En tant que gouvernement, nous prenons des décisions
qui exigent souvent des compromis. Les décisions à propos des priorités en
matière d’arrangements fiscaux ne font pas exception. Nous devons aussi
reconnaître que la fédération, l’économie et la société canadienne évoluent
constamment de même que les attentes et les aspirations des Canadiens et des
Canadiennes. Pour moi, cela signifie que les gouvernements doivent conjuguer
encore davantage leurs efforts pour prendre les meilleures décisions possibles
pour les Canadiens. L’interdépendance est un fait de notre fédération.
Le fédéralisme fiscal n’est pas une
simple série de formules et d’arrangements complexes que peu de Canadiens et
de Canadiennes peuvent comprendre. Au-delà de considérations financières, ces
arrangements uniques touchent à l’essence même de ce que signifie notre
appartenance à la fédération et montrent que les gouvernements peuvent
poursuivre de concert des objectifs communs dans l’intérêt des Canadiens.

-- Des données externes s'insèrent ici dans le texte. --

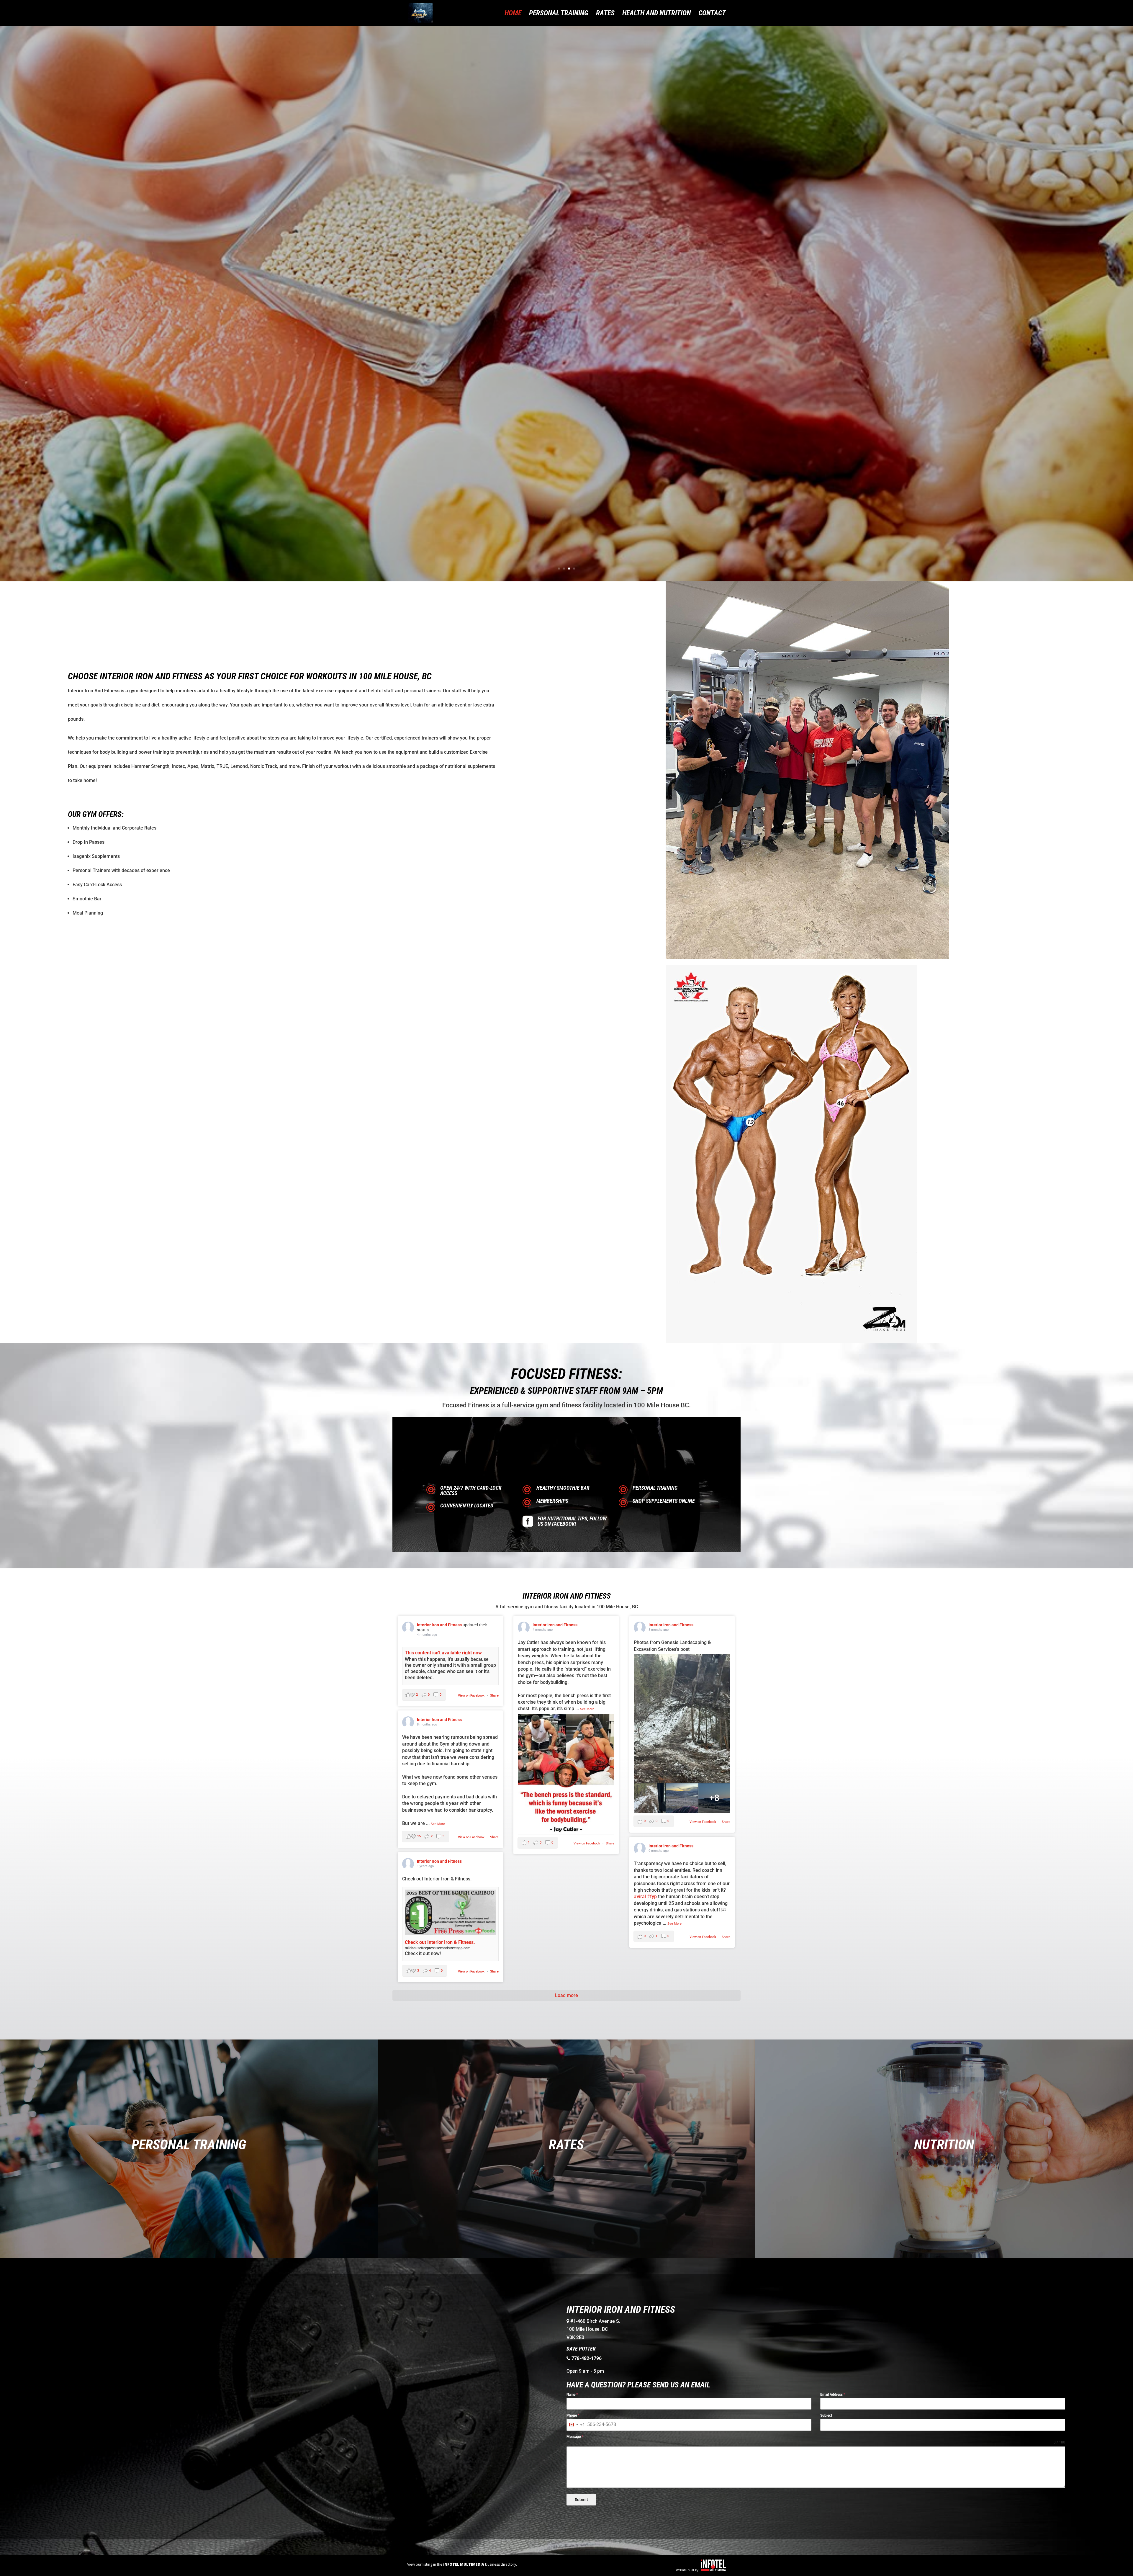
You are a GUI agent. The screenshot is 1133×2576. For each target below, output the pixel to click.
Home (513, 14)
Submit (581, 2499)
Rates (605, 14)
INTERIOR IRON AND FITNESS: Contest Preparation (566, 292)
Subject (826, 2415)
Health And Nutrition (656, 14)
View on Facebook (471, 1695)
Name (572, 2394)
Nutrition (944, 2145)
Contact (712, 14)
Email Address (832, 2394)
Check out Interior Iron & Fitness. (440, 1942)
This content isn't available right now (443, 1653)
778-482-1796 (587, 2358)
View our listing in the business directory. (462, 2564)
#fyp (652, 1896)
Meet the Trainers (566, 315)
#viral (640, 1896)
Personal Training (558, 14)
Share (494, 1695)
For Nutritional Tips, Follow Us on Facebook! (572, 1521)
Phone (572, 2415)
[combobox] (576, 2425)
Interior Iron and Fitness (440, 1625)
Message (574, 2437)
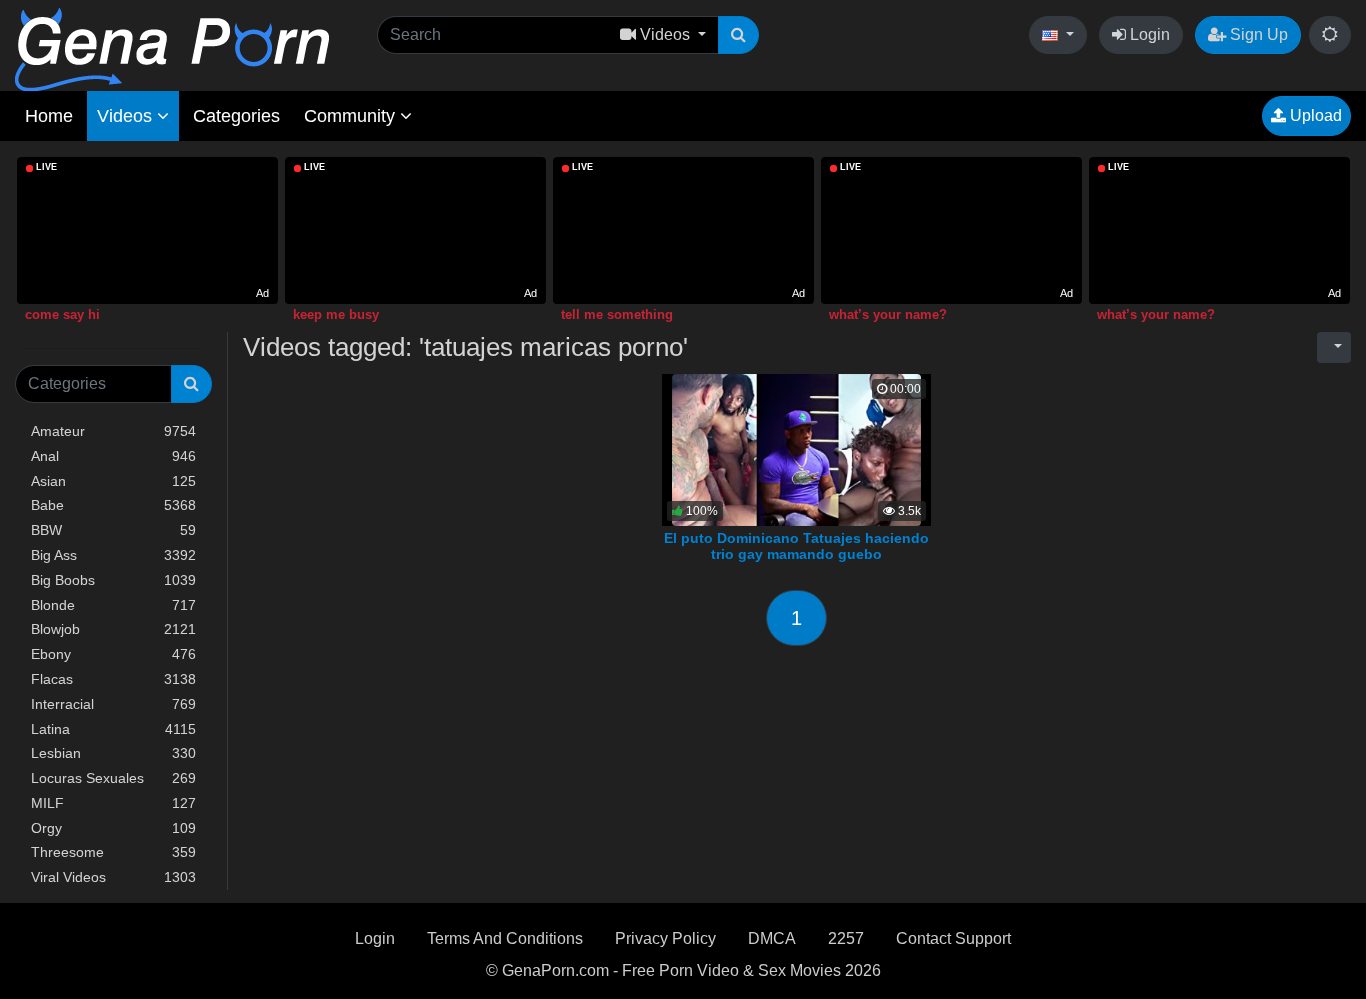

Dans la conjoncture actuelle, les principes
du fédéralisme fiscal sont tout aussi importants. Comme l’a souligné le
Premier ministre la semaine dernière, « l’équité ne consiste pas à
diviser chaque dollar fédéral en 13 tranches. Ni
à faire un bilan à la fin de chaque jour pour voir s’il a étéavantageux de faire
partie du Canada. »
Je crois sincèrement que notre approche du fédéralisme
fiscal a servi avec succès les intérêts des Canadiens et qu’il continuera
d’en être ainsi.
Tout au long de l’histoire du fédéralisme
fiscal au Canada, nous avons eu des débats sur le bien-fondé et l’efficacité
de nos arrangements fiscaux. Ces débats n’ont pas été faciles, mais ils ont
toujours abouti à des changements positifs pour les Canadiens. Nous devons voir
dans nos discussions d’aujourd’hui sur le fédéralisme fiscal l’occasion
de faire des changements positifs pour les Canadiens et les Canadiennes, comme
nous l’avons fait par le passé.
Dans cet esprit, le rassemblement
d’aujourd’hui est important. Je vous remercie et vous invite à bien
travailler ensemble au bénéfice des Canadiens.